6. Mengeluarkan Perppu: Respons Cepat dalam Keadaan Mendesak
Dalam keadaan darurat atau genting, Presiden berwenang mengeluarkan Peraturan Pemerintah Pengganti Undang-Undang (Perppu). Perppu berlaku seketika dan memiliki kekuatan hukum yang sama dengan undang-undang. Meski begitu, Perppu tetap harus diajukan ke DPR untuk mendapatkan persetujuan dalam masa sidang berikutnya.
Hak ini sangat penting ketika negara menghadapi kondisi luar biasa, seperti bencana alam, krisis ekonomi, atau ancaman keamanan nasional, di mana proses legislasi biasa dianggap terlalu lambat.
7. Memberi Tanda Kehormatan: Simbol Apresiasi Negara
Presiden juga memiliki hak untuk memberikan tanda kehormatan, tanda jasa, dan gelar kehormatan negara kepada warga negara Indonesia maupun pihak asing yang berjasa besar bagi bangsa dan negara. Proses ini dilakukan berdasarkan rekomendasi lembaga terkait, seperti Dewan Gelar, Tanda Jasa, dan Tanda Kehormatan, serta disahkan melalui Keputusan Presiden.
Pemberian tanda jasa ini bukan hanya bersifat simbolik, tetapi juga bagian dari pembentukan budaya penghargaan atas dedikasi dan pengabdian terhadap negara.
Hak Prerogatif dalam Kerangka Demokrasi dan Hukum
Dalam sistem demokrasi konstitusional seperti Indonesia, tidak ada kekuasaan yang benar-benar absolut, termasuk hak prerogatif Presiden. Reformasi pasca-1998 telah menata ulang sistem kekuasaan dengan prinsip keseimbangan antarlembaga, memperkuat peran DPR, Mahkamah Agung, dan lembaga independen lainnya untuk mengawasi jalannya kekuasaan eksekutif.
Hak prerogatif tetap diperlukan untuk menjaga efektivitas pemerintahan dan kestabilan nasional.
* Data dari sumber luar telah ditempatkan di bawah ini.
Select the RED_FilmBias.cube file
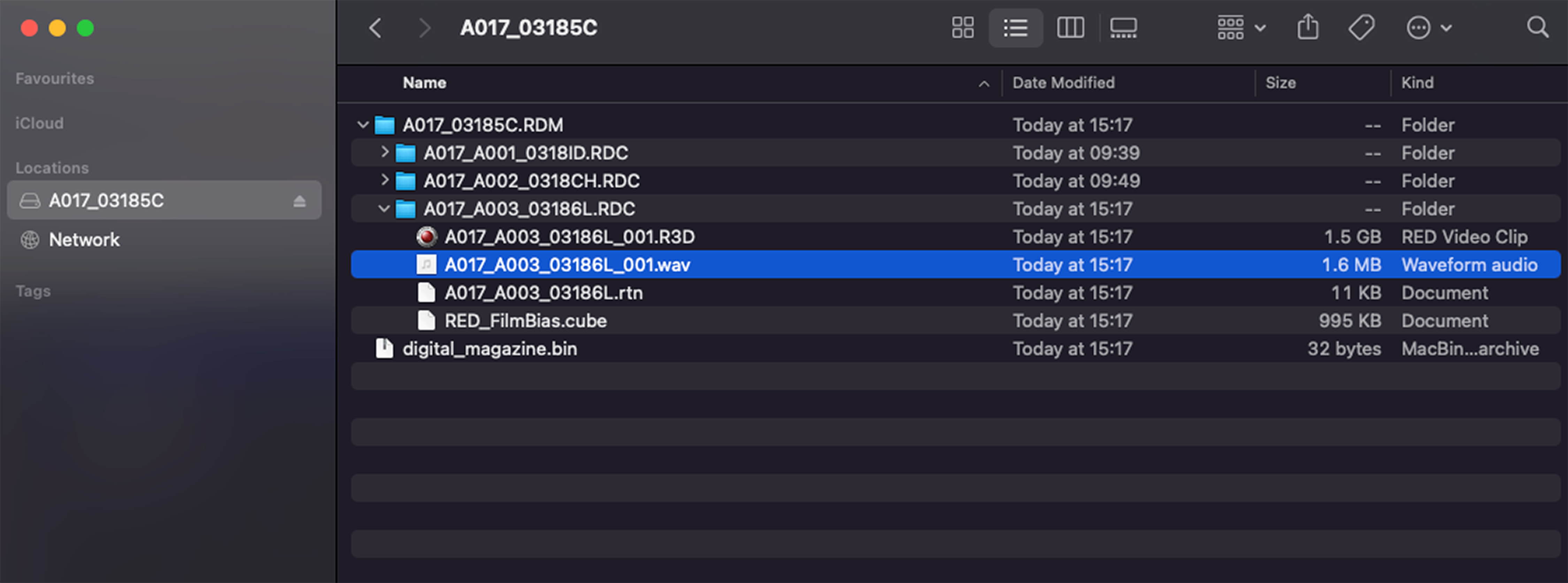The width and height of the screenshot is (1568, 583). click(x=525, y=321)
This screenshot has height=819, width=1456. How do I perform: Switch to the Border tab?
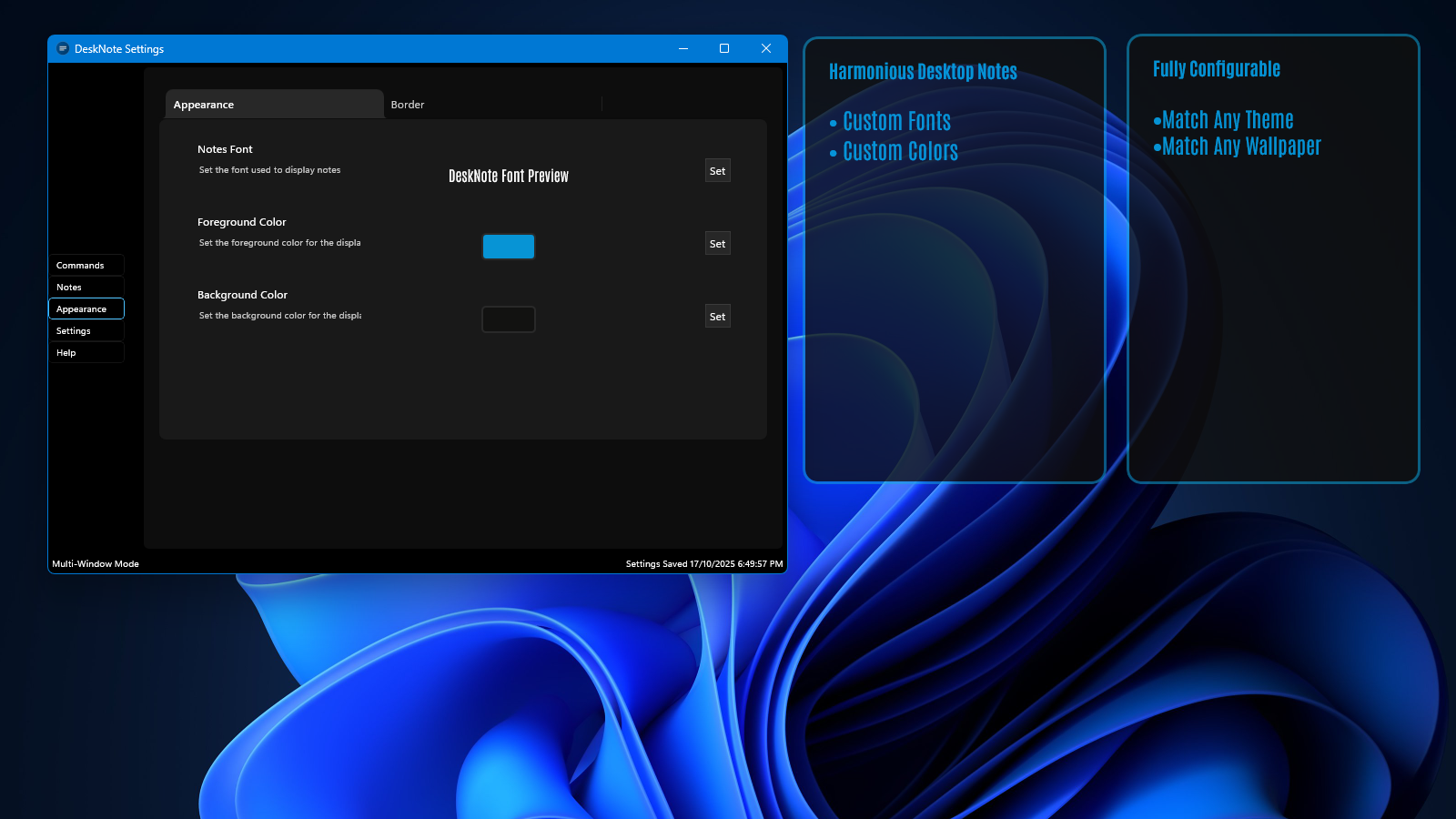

Namun, pelaksanaannya harus akuntabel, proporsional, dan terbuka terhadap pengawasan publik, agar tetap sejalan dengan prinsip demokrasi dan supremasi hukum.
Kesimpulan: Prerogatif Bukan Mutlak, Tapi Amanah Konstitusional
Hak prerogatif Presiden adalah instrumen penting dalam menjalankan fungsi kenegaraan. Meski memberikan kewenangan besar, hak ini bukanlah kekuasaan yang tak terbatas. Ia merupakan amanah konstitusional yang harus dijalankan dengan kehati-hatian, integritas, dan tanggung jawab moral terhadap rakyat.
Dalam konteks demokrasi yang matang, hak prerogatif tidak boleh dimaknai sebagai keistimewaan pribadi Presiden, melainkan sebagai alat untuk menyeimbangkan kebutuhan efisiensi pemerintahan dengan perlindungan terhadap hak-hak warga negara dan nilai-nilai keadilan.